Smart Contracts

Overview & Contract Addresses

Code Repository

https://github.com/superstateinc/ustb/tree/main

Audits

Contract Addresses

Our smart contracts are upgradable and various functions are gated behind the Superstate Admin Address calling them. This includes all minting, adding or removing users from the allowlist, and forcibly burning an investor’s tokens (if required by exogenous legal circumstances, for example).

USTB and USCC

A standard Upgradable OpenZeppelin ERC-20 implementation with a few changes:

  1. USTB/USCC check that all holders are on the Superstate controlled Allowlist contract and are authorized for that token.

  2. Encumber functionality (see below)

  3. Burn - Investors can call the burn function or transfer their USTB/USCC to the contract address to kick off a redemption

  4. Mint - Superstate can call the mint function to mint new shares of USTB/USCC when investors subscribe to the fund

Transfers

USTB/USCC is freely transferrable between Ethereum addresses that are on the Allowlist via transfer or transferFrom. Each function checks that the sender and receiver are both on the Allowlist and authorized for that specific token.

Encumber

What is encumber?

A new EIP from Compound and Superstate. Encumber enables permissioned ERC-20s, like USTB, to be used in decentralized finance protocols.

Why is encumber needed?

Permissioned ERC-20s have allowlists, so not everyone can hold them. Given the structure of our Funds, Superstate must limit who may purchase/sell/hold its security tokens. Additionally, providing custody other than self custody may have additional requirements.

How does it work?

encumber is like a stronger version of ERC-20 approve. When you encumber an amount of your ERC-20 to an EOA or smart contract, they stay in your wallet. However, you cannot revoke an encumbrance. Whomever you encumbered to must call the release function to remove the encumbrance. You cannot transfer or approve encumbered tokens. If someone encumbered to you, you can call transferFrom at any time from the encumbered to anyone on the token allowlist. This spends the encumbrance. This functionality enables tokens like USTB and USCC to be used in DeFi. For example, User A encumbers 10 USTB to Compound, and borrows against it. The position becomes unhealthy and Compound must liquidate User A’s 10 USTB. User B wants to pay the loan to buy the collateral. Compound calls transferFrom on the USTB contract to transfer 10 USTB from User A to User B. Compound never has “custody” of USTB, but facilitates a transfer from one allowlist user to another.
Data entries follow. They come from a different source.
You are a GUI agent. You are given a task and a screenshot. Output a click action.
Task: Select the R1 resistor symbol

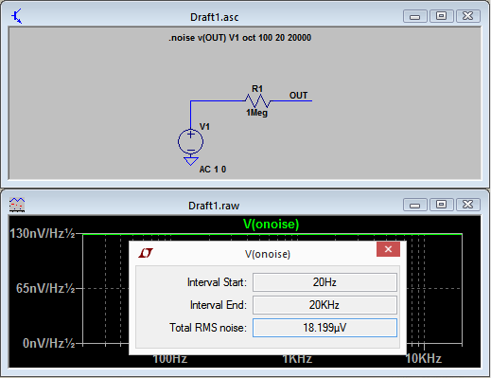(257, 101)
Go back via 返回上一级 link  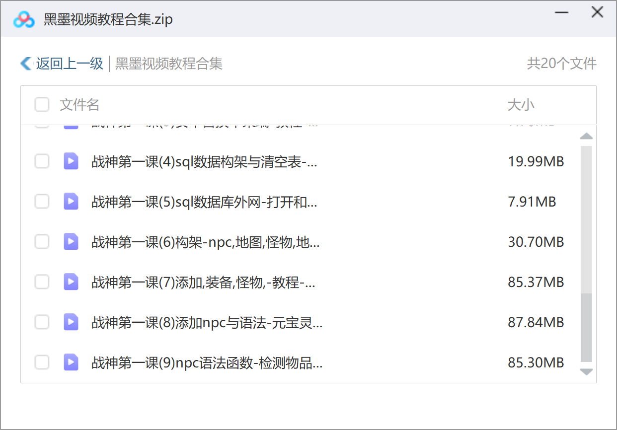click(x=70, y=64)
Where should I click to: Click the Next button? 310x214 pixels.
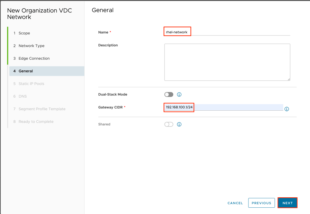click(x=287, y=203)
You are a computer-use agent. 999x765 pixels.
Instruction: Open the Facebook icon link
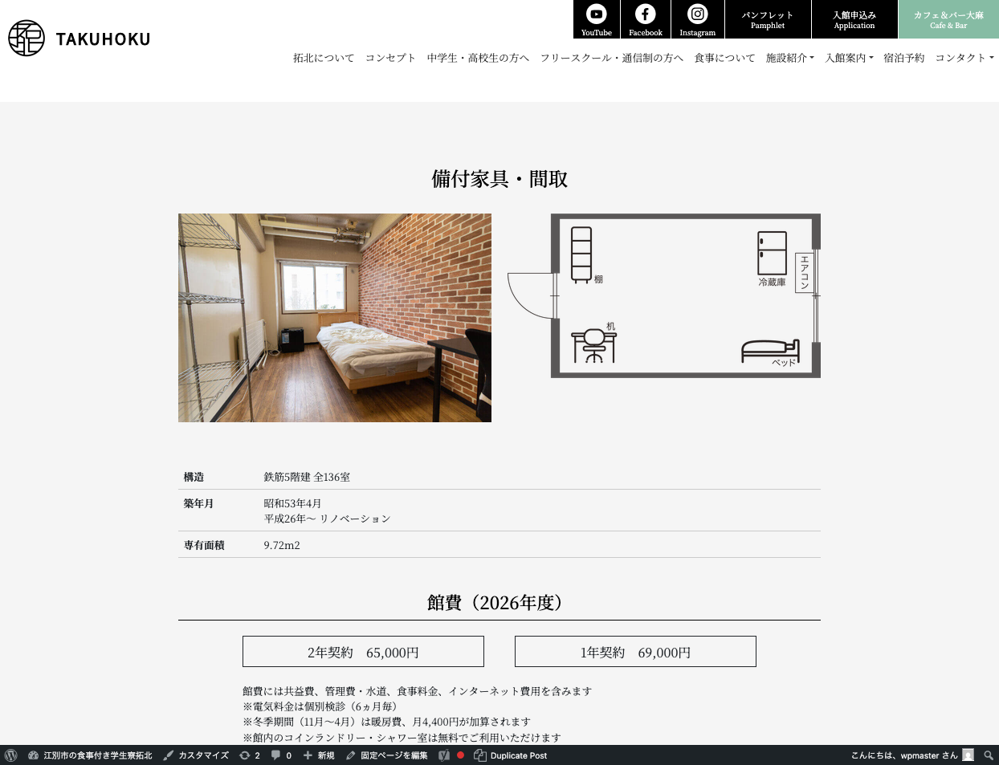point(646,19)
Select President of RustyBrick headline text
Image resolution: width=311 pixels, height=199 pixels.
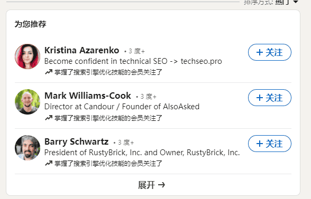[142, 153]
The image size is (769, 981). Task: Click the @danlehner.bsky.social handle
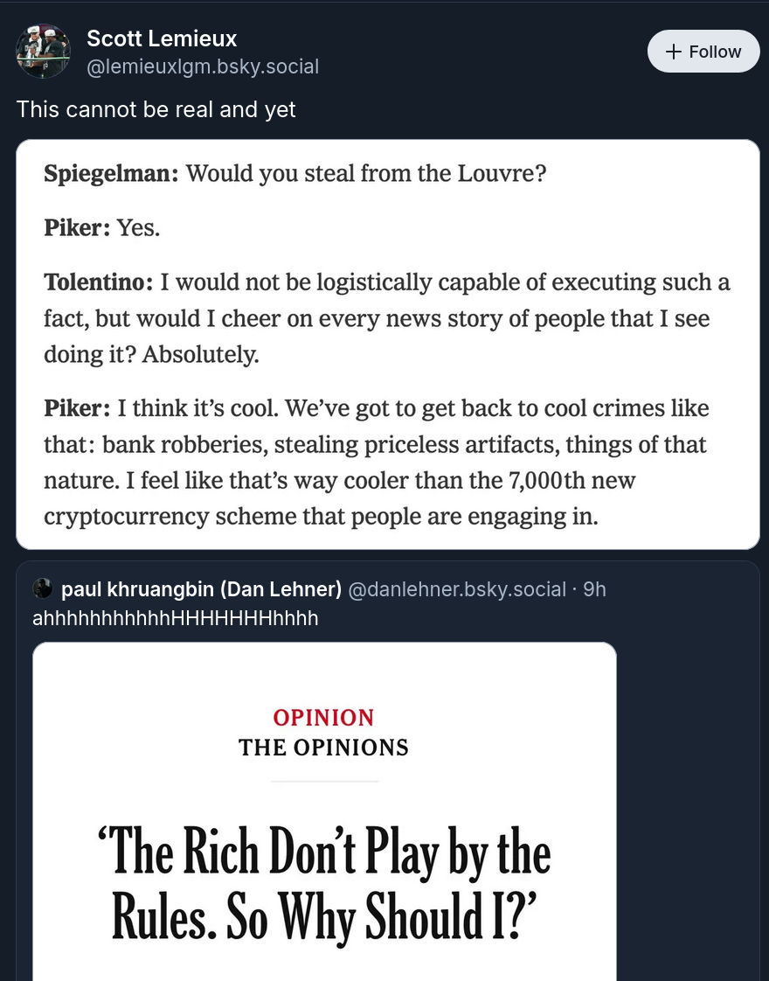tap(457, 589)
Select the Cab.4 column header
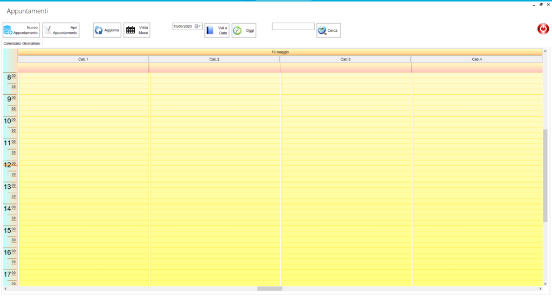Screen dimensions: 552x296 477,59
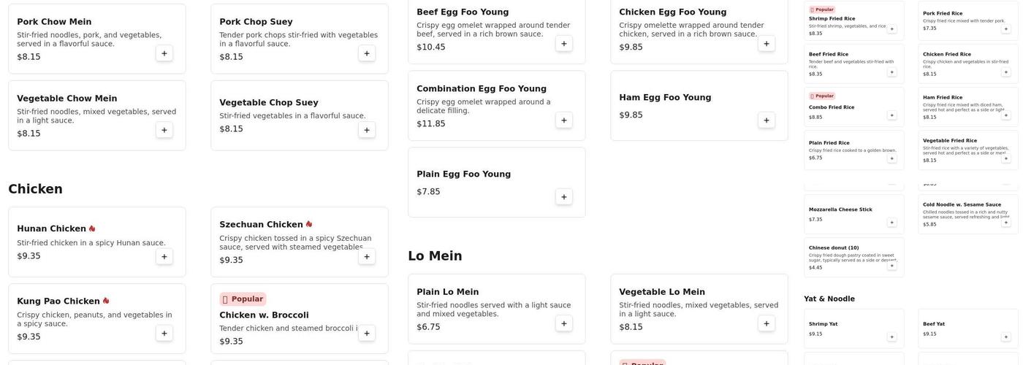Add Chicken Egg Foo Young to order
1023x365 pixels.
click(766, 44)
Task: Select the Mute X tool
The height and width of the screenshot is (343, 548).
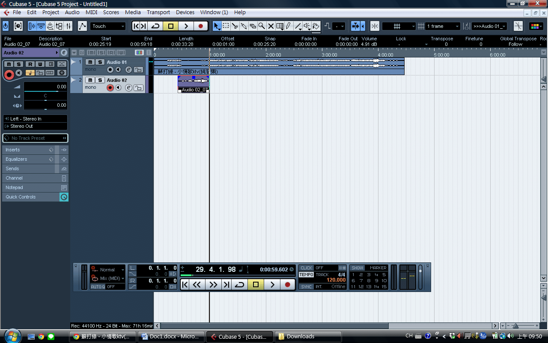Action: tap(271, 26)
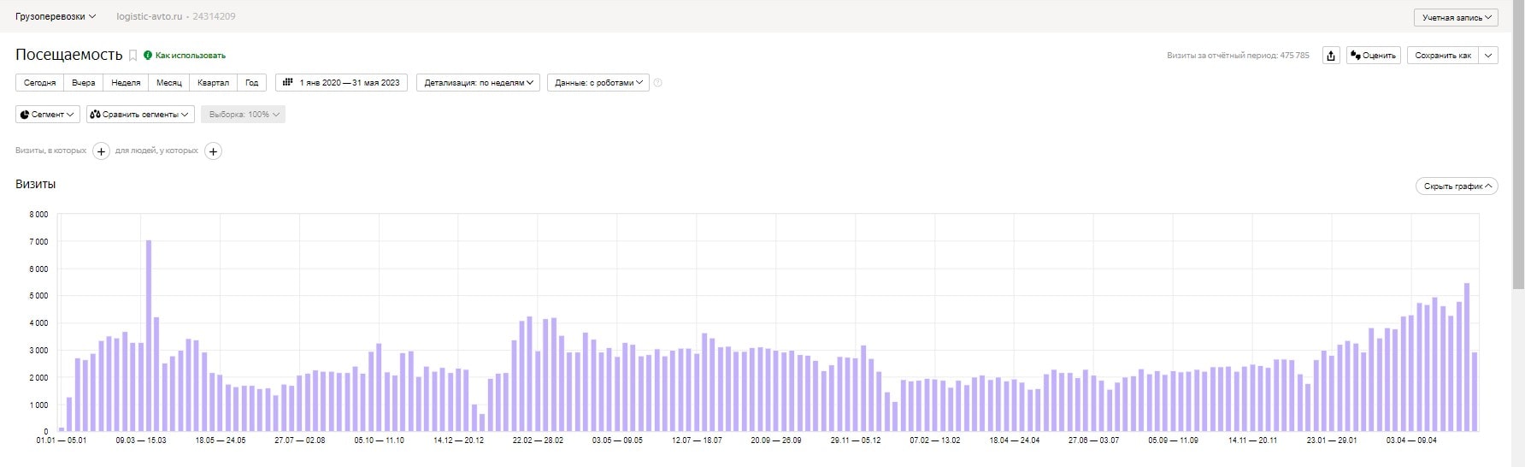Open the Учетная запись account menu
1525x467 pixels.
(x=1456, y=17)
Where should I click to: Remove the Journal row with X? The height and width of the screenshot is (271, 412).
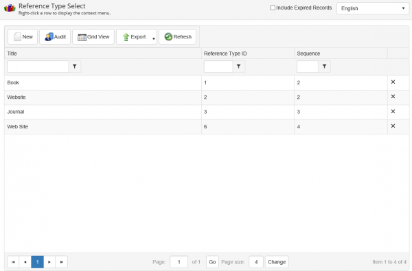click(x=393, y=111)
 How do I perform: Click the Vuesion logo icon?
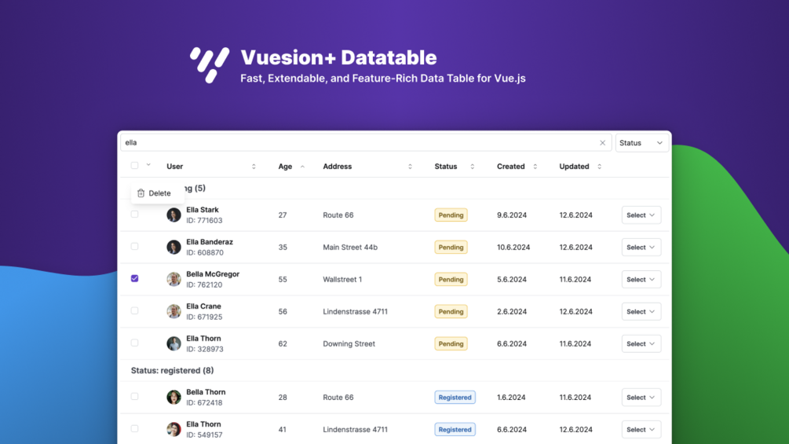pos(209,64)
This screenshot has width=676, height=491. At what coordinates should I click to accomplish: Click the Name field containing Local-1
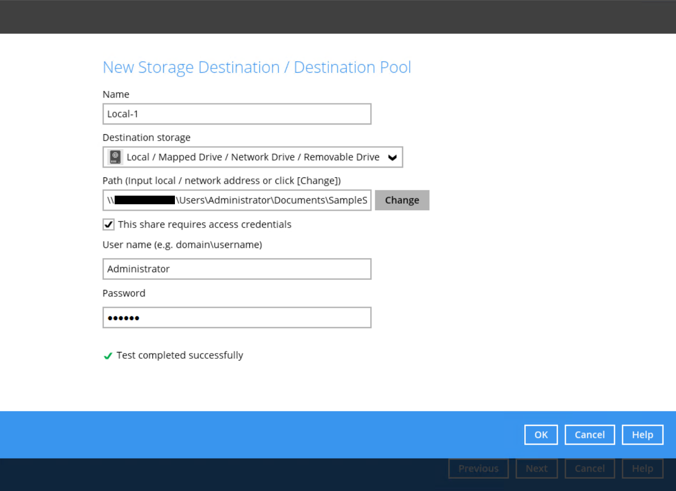pos(237,114)
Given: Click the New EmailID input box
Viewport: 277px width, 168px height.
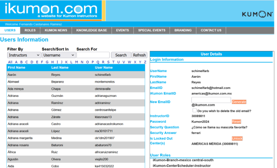Looking at the screenshot, I should tap(211, 100).
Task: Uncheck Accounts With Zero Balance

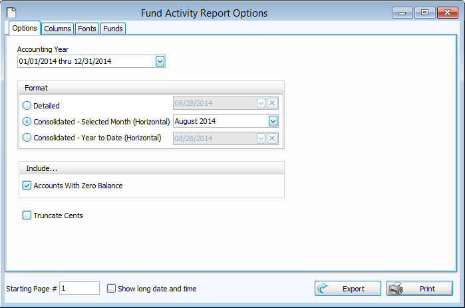Action: (27, 186)
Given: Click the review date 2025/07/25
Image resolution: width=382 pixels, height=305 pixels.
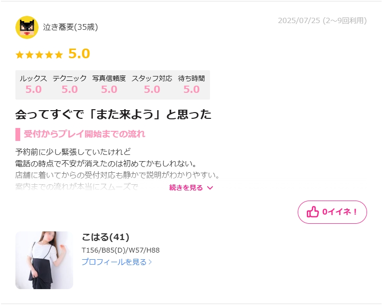Looking at the screenshot, I should [299, 21].
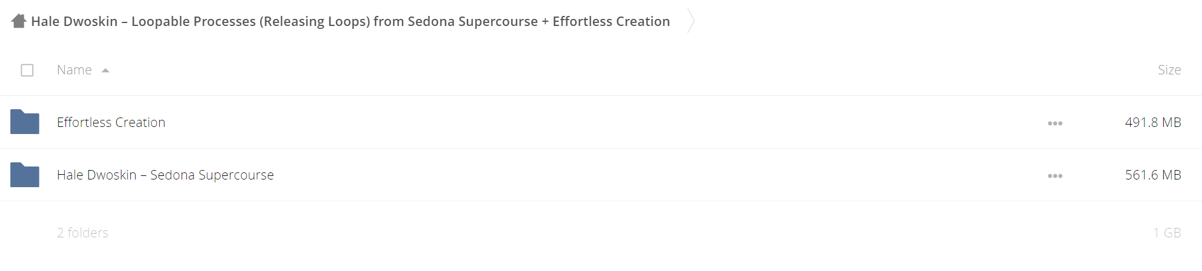Open the Hale Dwoskin Loopable Processes breadcrumb

[x=350, y=21]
How do I integrate? Here's some samples from Compound: https://github.com/compound-finance/encumber_samples

Allowlist

Adds/Removes Ethereum addresses to/from the allowlist with certain permissions. Right now, only the first two booleans in the Permission struct are used. Permission.isAllowed means the entity is onboarded to USTB. Permission.state1 means the entity is onboarded to USCC. Ethereum addresses are also grouped by their Entity Id. Entity Ids are how Superstate identifies investors. The USTB/USCC token contract calls getPermission on the Allowlist contract to see if the sender and receiver of USTB are allowed to hold it. Only the Superstate Admin Address can make any changes to the allowlist, using the following functions setEntityIdForAddress, setEntityIdForMultipleAddresses, setPermission, setEntityPermissionAndAddresses, and setNthPermission. We call these functions when onboarding or offboarding an investor. We only add Ethereum addresses for investors that have made it through our KYC / Investment Agreement processes.

USTB Oracle

Chainlink handles putting the USTB Net Asset Value per Share price onchain. The Oracle contract uses the AggregatorV3Interface.https://docs.chain.link/data-feeds/api-reference#functions-in-aggregatorv3interface

This oracle has the most up to date USTB NAV/S price and can be used like any other Chainlink oracle.